Exercise instructions. Reproduce the lines below word for word, from the first one through the line that contains "This screenshot has width=756, height=1175.", including both.

Element and text position data
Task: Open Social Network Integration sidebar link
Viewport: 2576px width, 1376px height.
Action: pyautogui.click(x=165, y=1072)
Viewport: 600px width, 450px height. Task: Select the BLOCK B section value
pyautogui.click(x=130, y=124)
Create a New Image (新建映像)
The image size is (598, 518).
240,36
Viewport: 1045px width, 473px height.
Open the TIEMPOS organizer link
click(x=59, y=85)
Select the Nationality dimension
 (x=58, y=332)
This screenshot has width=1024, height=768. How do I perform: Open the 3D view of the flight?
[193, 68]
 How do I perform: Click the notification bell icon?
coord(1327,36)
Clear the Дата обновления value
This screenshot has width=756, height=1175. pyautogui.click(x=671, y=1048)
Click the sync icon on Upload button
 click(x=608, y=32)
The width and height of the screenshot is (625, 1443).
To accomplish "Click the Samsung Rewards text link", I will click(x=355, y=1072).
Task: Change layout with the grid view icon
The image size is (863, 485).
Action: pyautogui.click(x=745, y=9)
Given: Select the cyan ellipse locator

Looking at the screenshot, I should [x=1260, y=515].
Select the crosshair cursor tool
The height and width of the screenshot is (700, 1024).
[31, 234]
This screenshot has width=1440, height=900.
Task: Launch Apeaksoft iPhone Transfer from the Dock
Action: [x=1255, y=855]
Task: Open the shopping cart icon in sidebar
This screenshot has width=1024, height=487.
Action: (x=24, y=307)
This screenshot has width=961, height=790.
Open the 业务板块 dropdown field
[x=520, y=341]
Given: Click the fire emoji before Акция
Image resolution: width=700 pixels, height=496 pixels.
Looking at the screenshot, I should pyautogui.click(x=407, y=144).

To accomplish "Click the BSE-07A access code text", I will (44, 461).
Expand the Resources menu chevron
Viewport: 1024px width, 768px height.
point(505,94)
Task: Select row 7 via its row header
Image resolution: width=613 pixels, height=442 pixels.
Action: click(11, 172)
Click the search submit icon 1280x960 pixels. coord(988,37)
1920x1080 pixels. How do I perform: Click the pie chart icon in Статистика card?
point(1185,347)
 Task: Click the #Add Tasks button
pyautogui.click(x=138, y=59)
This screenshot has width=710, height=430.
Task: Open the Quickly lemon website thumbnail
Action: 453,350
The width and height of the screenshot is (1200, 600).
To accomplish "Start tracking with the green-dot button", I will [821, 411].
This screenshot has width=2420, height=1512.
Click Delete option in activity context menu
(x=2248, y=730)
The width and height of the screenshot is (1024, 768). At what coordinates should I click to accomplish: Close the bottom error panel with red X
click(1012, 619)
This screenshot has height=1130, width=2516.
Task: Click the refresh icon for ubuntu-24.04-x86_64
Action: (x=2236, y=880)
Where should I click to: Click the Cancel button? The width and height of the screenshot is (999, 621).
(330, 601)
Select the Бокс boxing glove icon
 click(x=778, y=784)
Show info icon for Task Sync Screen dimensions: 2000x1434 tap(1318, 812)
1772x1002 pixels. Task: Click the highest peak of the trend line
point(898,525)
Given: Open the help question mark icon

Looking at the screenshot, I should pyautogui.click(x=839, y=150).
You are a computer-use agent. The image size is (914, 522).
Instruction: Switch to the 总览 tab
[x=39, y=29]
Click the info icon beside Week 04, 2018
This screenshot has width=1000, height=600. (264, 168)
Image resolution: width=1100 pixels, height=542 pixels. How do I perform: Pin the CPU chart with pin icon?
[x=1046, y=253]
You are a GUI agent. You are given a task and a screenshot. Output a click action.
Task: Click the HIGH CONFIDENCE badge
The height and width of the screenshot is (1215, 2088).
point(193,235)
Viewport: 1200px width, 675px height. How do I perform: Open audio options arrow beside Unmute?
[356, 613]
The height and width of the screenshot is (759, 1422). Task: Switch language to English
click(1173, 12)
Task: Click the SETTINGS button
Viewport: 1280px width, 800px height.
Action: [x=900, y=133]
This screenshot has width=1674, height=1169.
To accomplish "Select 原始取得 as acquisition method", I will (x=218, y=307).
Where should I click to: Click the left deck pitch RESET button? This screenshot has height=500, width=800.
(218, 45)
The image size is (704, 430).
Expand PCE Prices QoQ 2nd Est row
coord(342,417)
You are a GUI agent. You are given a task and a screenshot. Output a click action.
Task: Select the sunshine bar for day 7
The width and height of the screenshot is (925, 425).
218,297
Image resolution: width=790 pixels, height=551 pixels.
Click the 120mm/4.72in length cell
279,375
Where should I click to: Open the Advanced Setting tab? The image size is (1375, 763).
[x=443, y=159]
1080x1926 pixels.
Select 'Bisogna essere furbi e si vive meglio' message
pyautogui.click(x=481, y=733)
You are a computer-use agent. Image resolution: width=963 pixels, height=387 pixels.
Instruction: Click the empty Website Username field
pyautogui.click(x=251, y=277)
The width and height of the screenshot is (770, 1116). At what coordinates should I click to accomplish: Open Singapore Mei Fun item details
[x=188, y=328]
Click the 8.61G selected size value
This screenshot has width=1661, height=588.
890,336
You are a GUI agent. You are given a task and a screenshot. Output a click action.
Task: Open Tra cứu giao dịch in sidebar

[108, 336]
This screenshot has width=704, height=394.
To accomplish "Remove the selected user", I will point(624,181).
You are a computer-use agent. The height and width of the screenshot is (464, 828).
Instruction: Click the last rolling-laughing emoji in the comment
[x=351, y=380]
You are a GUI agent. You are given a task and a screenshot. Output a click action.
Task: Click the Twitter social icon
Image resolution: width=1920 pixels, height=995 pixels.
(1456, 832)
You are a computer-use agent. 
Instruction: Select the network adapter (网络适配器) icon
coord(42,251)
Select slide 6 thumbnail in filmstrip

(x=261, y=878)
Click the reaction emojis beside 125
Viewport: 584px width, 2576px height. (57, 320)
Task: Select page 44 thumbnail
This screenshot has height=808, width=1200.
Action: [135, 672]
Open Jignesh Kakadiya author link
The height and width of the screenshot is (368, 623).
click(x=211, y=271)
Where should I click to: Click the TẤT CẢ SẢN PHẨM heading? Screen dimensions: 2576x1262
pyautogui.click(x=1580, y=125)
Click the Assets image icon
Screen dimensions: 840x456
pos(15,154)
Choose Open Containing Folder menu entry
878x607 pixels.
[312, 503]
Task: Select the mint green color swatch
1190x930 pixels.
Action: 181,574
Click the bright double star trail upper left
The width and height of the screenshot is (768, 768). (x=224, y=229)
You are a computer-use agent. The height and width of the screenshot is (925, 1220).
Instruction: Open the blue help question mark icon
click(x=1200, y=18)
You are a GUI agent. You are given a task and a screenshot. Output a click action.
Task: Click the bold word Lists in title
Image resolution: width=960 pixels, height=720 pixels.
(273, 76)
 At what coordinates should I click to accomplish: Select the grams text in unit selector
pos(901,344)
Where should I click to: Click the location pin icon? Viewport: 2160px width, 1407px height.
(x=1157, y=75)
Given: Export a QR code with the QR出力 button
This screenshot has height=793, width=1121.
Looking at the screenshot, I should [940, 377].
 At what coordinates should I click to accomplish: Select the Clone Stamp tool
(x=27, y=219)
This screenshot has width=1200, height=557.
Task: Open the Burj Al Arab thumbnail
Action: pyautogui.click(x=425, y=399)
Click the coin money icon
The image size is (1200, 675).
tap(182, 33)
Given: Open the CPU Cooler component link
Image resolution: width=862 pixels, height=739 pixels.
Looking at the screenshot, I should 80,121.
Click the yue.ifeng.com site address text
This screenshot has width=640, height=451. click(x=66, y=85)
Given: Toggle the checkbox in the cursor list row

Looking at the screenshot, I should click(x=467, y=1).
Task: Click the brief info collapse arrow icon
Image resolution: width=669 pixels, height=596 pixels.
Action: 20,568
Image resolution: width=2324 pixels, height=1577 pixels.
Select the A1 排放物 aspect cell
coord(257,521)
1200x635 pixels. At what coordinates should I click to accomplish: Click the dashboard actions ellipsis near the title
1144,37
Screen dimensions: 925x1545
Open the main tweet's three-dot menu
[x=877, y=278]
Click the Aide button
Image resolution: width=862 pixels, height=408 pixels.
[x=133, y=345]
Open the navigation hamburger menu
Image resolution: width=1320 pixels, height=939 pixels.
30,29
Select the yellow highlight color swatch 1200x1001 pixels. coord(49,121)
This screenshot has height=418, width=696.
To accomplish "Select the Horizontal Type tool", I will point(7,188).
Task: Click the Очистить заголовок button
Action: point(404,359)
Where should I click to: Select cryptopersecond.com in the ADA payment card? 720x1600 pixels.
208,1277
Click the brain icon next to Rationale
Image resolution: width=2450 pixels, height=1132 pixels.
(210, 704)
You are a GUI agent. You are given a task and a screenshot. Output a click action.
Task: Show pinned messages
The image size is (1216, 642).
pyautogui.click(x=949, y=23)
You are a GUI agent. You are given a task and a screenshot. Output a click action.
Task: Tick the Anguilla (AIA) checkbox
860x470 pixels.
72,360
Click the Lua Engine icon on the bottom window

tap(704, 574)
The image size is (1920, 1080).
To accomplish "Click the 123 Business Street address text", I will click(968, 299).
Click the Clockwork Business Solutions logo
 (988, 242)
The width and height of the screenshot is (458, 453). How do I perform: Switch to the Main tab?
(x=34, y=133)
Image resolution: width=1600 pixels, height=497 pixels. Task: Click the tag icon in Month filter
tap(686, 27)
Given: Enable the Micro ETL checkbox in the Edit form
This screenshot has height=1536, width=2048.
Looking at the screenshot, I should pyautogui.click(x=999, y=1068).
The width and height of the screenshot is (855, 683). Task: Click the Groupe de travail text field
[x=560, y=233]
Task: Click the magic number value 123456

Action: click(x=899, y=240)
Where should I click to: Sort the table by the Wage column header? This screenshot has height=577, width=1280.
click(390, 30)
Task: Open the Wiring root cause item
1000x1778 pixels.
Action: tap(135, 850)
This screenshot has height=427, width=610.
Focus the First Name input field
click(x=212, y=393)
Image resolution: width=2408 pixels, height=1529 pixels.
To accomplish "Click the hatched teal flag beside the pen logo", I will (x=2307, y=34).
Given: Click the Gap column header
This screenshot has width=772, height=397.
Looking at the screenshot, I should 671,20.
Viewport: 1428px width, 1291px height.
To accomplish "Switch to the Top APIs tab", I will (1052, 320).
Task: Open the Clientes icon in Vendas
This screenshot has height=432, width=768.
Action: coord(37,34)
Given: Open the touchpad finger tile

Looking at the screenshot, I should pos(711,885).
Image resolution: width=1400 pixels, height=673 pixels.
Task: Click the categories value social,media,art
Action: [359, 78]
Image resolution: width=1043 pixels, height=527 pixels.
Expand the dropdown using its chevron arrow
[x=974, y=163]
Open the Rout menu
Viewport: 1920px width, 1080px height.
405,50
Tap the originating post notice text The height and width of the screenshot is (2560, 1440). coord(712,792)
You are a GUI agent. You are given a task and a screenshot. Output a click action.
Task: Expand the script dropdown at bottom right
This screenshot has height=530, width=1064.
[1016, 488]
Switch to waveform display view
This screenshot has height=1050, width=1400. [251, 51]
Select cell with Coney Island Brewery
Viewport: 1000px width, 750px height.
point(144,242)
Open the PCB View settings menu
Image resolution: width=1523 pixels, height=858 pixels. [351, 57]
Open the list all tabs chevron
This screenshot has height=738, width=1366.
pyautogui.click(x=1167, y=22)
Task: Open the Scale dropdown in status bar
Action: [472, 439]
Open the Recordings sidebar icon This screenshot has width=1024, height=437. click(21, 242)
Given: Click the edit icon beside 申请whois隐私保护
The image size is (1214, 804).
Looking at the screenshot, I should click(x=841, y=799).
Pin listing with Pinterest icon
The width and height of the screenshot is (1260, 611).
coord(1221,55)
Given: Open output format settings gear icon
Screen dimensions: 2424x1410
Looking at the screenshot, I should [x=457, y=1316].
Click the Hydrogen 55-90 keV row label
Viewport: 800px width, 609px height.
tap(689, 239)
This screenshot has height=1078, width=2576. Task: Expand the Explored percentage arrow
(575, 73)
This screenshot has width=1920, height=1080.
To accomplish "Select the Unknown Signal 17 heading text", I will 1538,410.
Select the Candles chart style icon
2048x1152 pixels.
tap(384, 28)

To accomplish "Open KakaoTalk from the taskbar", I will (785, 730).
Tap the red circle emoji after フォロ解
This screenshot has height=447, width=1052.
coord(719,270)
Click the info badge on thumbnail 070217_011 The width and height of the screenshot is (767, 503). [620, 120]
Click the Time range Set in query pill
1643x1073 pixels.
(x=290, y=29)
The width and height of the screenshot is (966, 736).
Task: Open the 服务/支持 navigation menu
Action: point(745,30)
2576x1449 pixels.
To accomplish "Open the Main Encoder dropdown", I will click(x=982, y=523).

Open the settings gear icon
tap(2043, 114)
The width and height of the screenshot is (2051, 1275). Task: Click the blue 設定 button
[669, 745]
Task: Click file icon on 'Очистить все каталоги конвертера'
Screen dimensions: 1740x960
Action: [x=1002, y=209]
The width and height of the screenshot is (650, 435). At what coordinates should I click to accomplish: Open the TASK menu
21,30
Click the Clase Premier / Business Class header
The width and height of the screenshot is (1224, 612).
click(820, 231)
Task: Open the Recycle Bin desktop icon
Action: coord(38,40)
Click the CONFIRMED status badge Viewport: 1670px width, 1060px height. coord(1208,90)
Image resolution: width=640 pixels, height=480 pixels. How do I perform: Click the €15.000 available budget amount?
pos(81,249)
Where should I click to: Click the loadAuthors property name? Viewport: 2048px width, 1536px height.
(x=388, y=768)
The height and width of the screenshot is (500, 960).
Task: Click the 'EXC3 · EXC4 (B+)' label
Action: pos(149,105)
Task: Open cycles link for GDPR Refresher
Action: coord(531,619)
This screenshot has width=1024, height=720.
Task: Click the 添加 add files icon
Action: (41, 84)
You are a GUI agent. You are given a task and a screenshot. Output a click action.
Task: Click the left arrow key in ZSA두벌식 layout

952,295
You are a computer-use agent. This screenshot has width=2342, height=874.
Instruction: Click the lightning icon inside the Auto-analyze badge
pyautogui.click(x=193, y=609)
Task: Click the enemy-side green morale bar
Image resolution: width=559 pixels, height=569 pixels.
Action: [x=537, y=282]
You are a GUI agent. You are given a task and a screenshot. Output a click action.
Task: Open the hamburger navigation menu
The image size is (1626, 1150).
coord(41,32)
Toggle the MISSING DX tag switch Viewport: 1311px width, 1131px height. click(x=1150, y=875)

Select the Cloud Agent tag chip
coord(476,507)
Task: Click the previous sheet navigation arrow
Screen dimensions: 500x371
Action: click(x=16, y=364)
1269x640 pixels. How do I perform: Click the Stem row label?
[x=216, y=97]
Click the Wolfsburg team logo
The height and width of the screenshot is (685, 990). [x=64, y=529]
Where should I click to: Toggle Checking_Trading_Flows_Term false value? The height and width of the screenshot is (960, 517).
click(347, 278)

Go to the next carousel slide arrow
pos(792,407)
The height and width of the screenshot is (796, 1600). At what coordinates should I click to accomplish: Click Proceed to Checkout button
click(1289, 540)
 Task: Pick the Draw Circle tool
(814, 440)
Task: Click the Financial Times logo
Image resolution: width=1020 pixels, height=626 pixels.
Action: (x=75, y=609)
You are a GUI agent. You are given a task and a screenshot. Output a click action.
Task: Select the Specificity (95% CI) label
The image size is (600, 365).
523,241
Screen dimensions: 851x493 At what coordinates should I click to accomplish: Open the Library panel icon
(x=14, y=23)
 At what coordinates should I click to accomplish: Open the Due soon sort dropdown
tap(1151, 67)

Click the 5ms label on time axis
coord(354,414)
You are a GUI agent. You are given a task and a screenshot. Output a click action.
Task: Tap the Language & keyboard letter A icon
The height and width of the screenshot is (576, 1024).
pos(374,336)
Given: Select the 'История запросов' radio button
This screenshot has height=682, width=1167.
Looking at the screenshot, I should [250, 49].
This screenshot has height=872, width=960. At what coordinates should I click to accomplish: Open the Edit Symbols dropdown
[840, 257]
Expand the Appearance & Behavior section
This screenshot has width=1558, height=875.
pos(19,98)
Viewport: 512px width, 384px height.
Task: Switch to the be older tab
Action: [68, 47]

Answer below.
Task: Open Social Network Integration sidebar link
Viewport: 2576px width, 1376px height.
Action: pyautogui.click(x=165, y=1072)
Viewport: 600px width, 450px height. Task: Select the BLOCK B section value
pyautogui.click(x=130, y=124)
Create a New Image (新建映像)
The image size is (598, 518).
240,36
Viewport: 1045px width, 473px height.
Open the TIEMPOS organizer link
click(x=59, y=85)
Select the Nationality dimension
 (x=58, y=332)
This screenshot has width=1024, height=768. How do I perform: Open the 3D view of the flight?
[193, 68]
 How do I perform: Click the notification bell icon?
coord(1327,36)
Clear the Дата обновления value
This screenshot has width=756, height=1175. pyautogui.click(x=671, y=1048)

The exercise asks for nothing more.